The minister discussed at length provincial issues specific to the region. He admitted one of the biggest bones of contention in the Northeast is the divestiture of the Ontario Northland Transportation Commission.

“In the 2012 budget the decision was made,” Gravelle said. “There certainly was some very clear fiscal challenges and there was a decision made at that time, obviously in terms of the budget that indeed the divestment of the ONTC was the direction the government needed to go in. It was certainly a very tough decision at the time and one that (drew) a very strong reaction from Northern Ontario.”

Since that time, there has been a change in the premiership, with Kathleen Wynne replacing Dalton McGuinty. The provincial government has somewhat softened its response on the ONTC sell-off, but has not yet made any concrete promises.

“Premier Wynne is a different premier,” Gravelle said. “Working her way through Northern Ontario during the leadership campaign, she certainly heard from a lot of people about it.

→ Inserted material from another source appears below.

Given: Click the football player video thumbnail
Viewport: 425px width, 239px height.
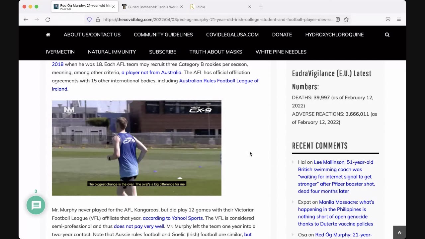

We spoke about the fact that we needed to work with municipal leaders, First Nations, industry, Metis Nations. We needed to have the kinds of discussion that could bring us to a way that we had a sustainable, efficient and effective Ontario Northland Transportation Commission.

“With the premier’s support, we formed the Ministerial Advisory Committee and it was something we felt was incredibly important. And it was welcomed by many of the Northern leaders as they felt they had not had an opportunity to have those kind of discussions.

“We’ve been looking at this very seriously. I came to the conclusion that divestment wasn’t the only option, that there are multiple options. And that’s the path that we’ve been going down.”

Committee meetings are ongoing. Without being able to provide specific details, due to the confidential nature of discussions, Gravelle was genuinely excited about progress made at the most recent meeting, held Monday.

“The reason why yesterday’s meeting was so effective and, what I would describe as one of the best ones, is we certainly had an extraordinary frank discussion about the financial realities of the ONTC,” he said. “There certainly are challenges from a fiscal point of view that everybody acknowledges. Everybody absolutely agrees that the status quo is not an option. But what we need to do is make decisions that are in the best interests of a transportation and telecommunications company that can actually operate in a sustainable way into the long-term future.